BRIEF:
Below are lines of data, and only some are wanted. Please repeat exactly those from the line that has "You are a GUI" through the line that has "Task: Select the Request Id filter chip".
---- SOURCE MATERIAL
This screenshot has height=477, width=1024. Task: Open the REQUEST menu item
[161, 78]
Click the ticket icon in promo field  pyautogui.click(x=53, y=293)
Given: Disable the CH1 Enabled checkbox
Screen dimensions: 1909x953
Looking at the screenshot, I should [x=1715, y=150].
--------
---- SOURCE MATERIAL
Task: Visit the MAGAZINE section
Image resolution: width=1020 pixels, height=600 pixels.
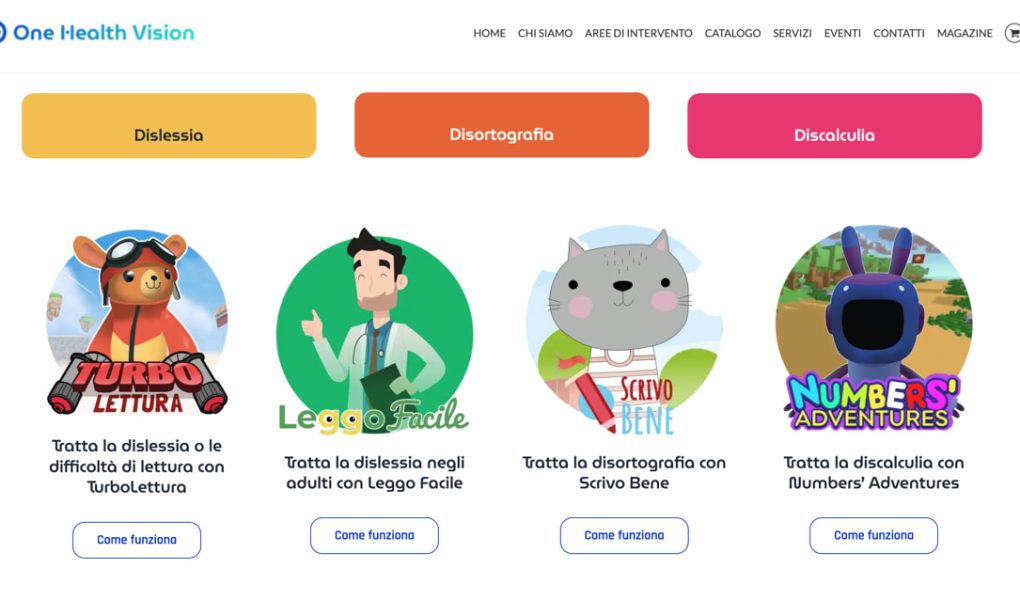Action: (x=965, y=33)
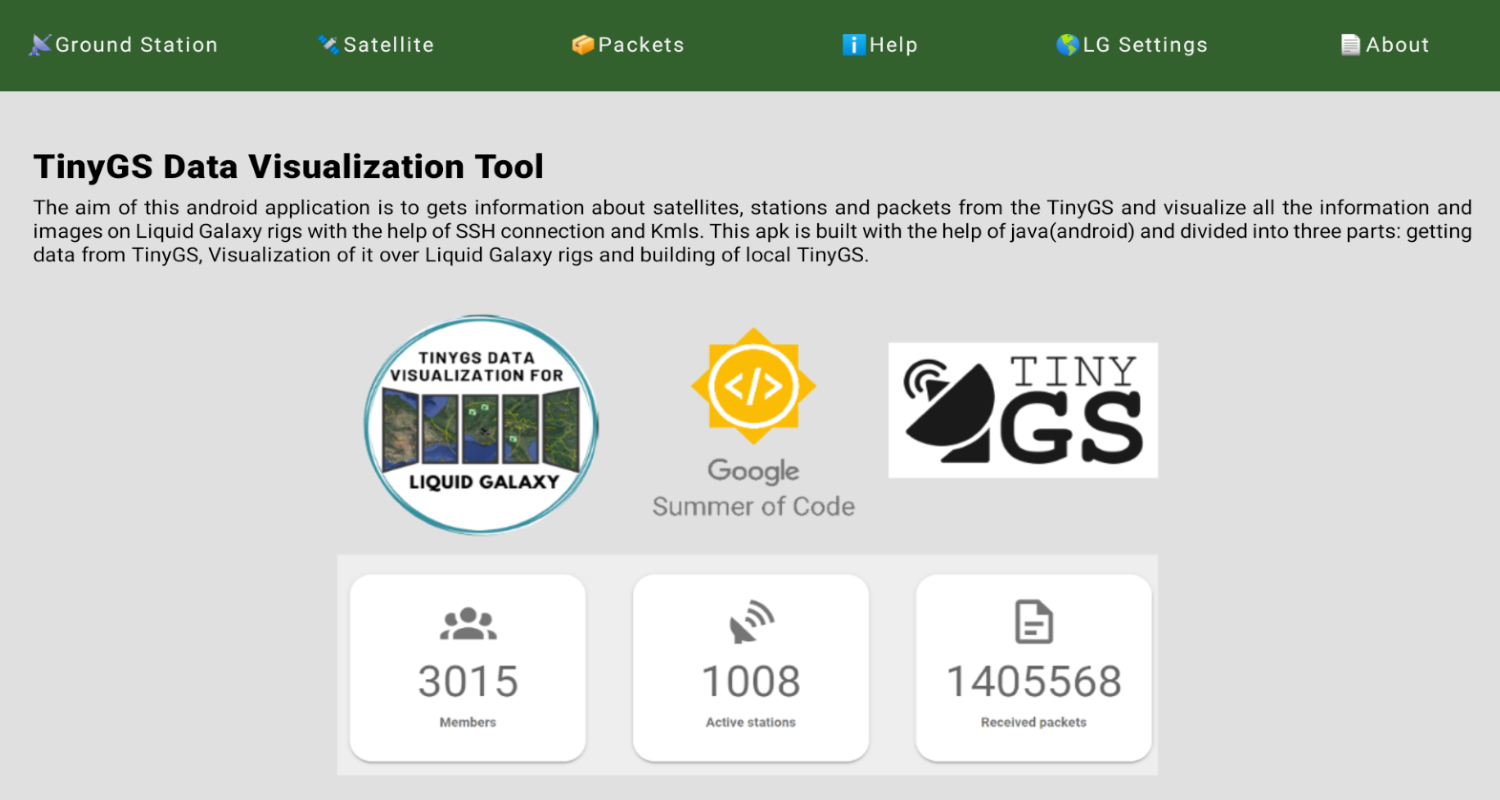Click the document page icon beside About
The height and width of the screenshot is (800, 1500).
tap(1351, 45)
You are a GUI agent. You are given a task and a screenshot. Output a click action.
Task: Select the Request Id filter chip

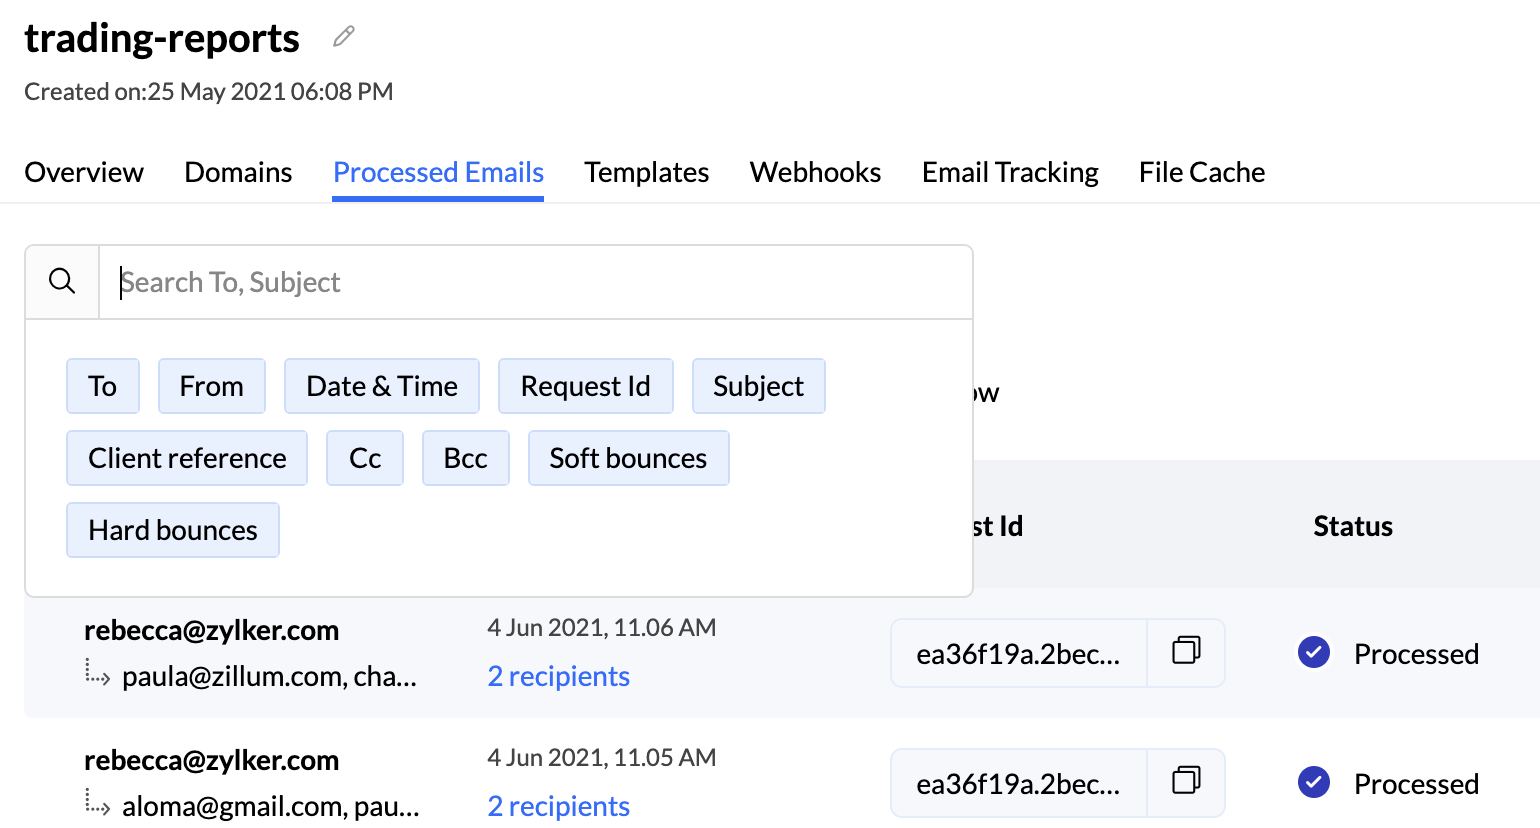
--------
---- SOURCE MATERIAL
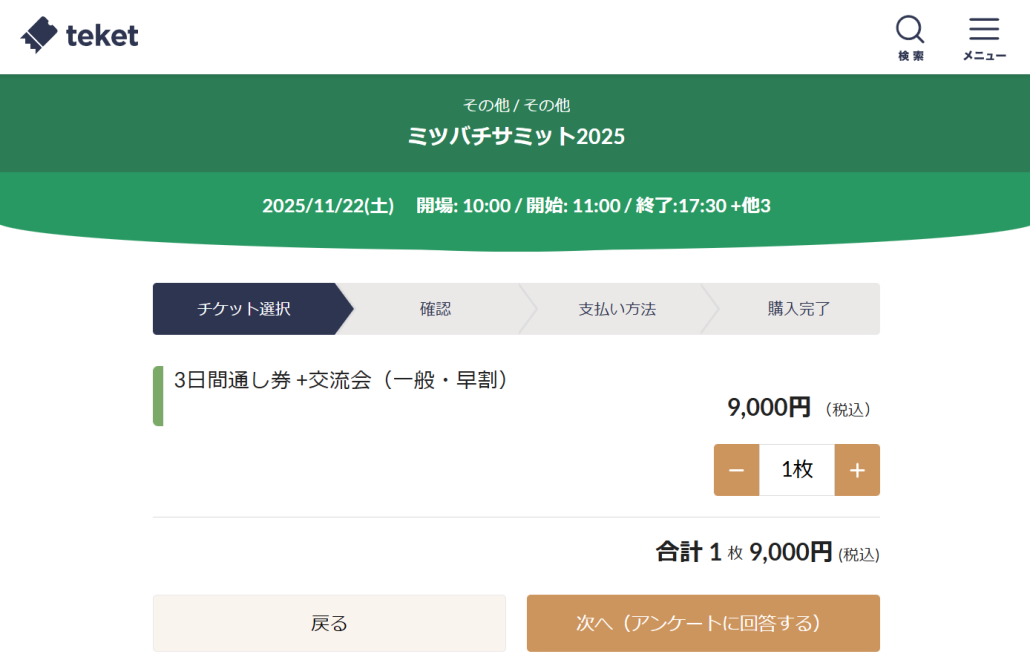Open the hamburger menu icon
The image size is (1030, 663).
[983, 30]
--------
YOUR RESPONSE:
You are a GUI agent. You are given a task and a screenshot. Output a click action.
Task: Select the Request Id filter chip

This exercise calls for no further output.